For me, the difference between movie and book violence is the former is fixed imagery determined by a director and presented as such to viewers; the latter is written by an author but must be interpreted and imagined by readers—every one of whom will imagine something slightly different. That's why there is more censorship of movies and TV than of books.
...[W]e as writers should be conscious of how our imagery affects readers. Ideally, we want them to feel certain ways at certain times all through our stories. That said, being overly concerned about how any one reader might react is detrimental to writing overall and does not prevent a delusional reader's misinterpretation.
Even if the worst happens—your story inspires someone to commit a crime—the ultimate responsibility for those actions is the reader's.
And today, fellow Shortmystery member Anita Page carried the discussion on to the Women of Mystery blog. There, I commented:
...It’s wrongheaded to blame violent books, movies, and video games on face value. One must look into the ultimate messages the writers are trying to send. Are these deep or shallow? Right or wrong? Would they give a sane person the wrong idea?
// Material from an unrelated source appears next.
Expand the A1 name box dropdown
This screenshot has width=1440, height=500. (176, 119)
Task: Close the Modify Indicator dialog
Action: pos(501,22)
One of the series that hooked me on crime fiction was Robert B. Parker’s Spenser. Spenser and his friend Hawk are former boxers, capable of inflicting pain and forced to do so from time to time, but neither takes pleasure in it. Both have strategies to keep themselves in check. For one thing, Spenser makes a commitment to Susan Silverman, a psychologist who can help him with moral choices. Hawk, on the other hand, commits himself to no one, does not allow himself to feel much emotion of any kind. Parker shows that one is clearly the better path to contentment.
The Spenser series would undoubtedly teach a sane person not only how to keep violent impulses in check, but also how to develop morality and autonomy.
UPDATE: It's only fair I also examine the negative message sent by Spenser's continued association with Hawk and other killers.